Je découvre régulièrement des articles de revues prédatrices signés par des auteurs français, ou des collègues. Mon imprudence va jusqu'à les informer….   et j'ai des expériences très étonnantes, certains très vertueuses. Par exemple, je félicite Bernard Gay (Bordeaux) qui a pu faire enlever son nom d'un comité de rédaction d'une revue prédatrice, mais il ignore probablement qu'il est sur un autre comité de rédaction de Journal of General Practice., alors qu'une chercheuse de Bordeaux (Muriel Cario-André) n'a rien fait pour enlever son nom de la revue prédatrice Journal of Dermatology and Dermatologic Diseases (beau nom de revue !). Avec Yvon Gauthier, ce sont deux experts de Bordeaux qui cautionnent cette revue prédatrice.

Des collègues, avec beaucoup d'efforts, arrivent à enlever leur article d'une revue prédatrice puis à republier leur recherche ailleurs : BRAVO. Voici des situations que j'ai connues avec des issues différentes :

  •  L'article "Treatment of Chronic Hepatitis B with Tenofovir Disoproxil Fumarate in Ivory Coast" est toujours accessible, et il a été publié en 2016, et les auteurs sont informés qu'il s'agit d'une revue prédatrice. Rien ne s'est passé, et cet article est cité, mentionné par des réseaux sociaux comme ResearchGate, etc.. je vous passe d'autres détails.
  • Une aimable chercheuse de Robert Debré a été piégée par une revue prédatrice. Après l'avoir informée, elle a compris son erreur et a pu non seulement faire enlever son article de la revue prédatrice, mais aussi le republier dans une autre revue.
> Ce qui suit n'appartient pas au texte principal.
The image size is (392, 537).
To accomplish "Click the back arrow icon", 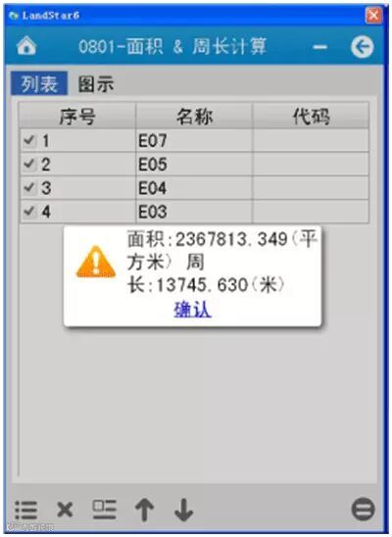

GoulemeBRAVO, mais deux remarques : 1) j'ai eu 40 minutes (en cumulé de deux appels téléphoniques) de noms d'oiseaux proférés par des séniors de cette équipe ; ils ne comprenaient pas manifestement la problématique des revues prédatrices et étaient insultants à mon égard (j'en tremble encore) ; j'ai su plus tard qu'ils avaient compris ; 2) la republication a été faite dans Frontiers Neurology (des revues du groupe Frontiers peuvent être qualifiées de prédatrices) avec un auteur en plus ; est-ce de la complaisance ? avait-il été oublié dans le premier article ? je ne sais pas ! Le titre dans Frontiers est dans l'image ci-contre, et devinez quel auteur a été ajouté ? Pourquoi ?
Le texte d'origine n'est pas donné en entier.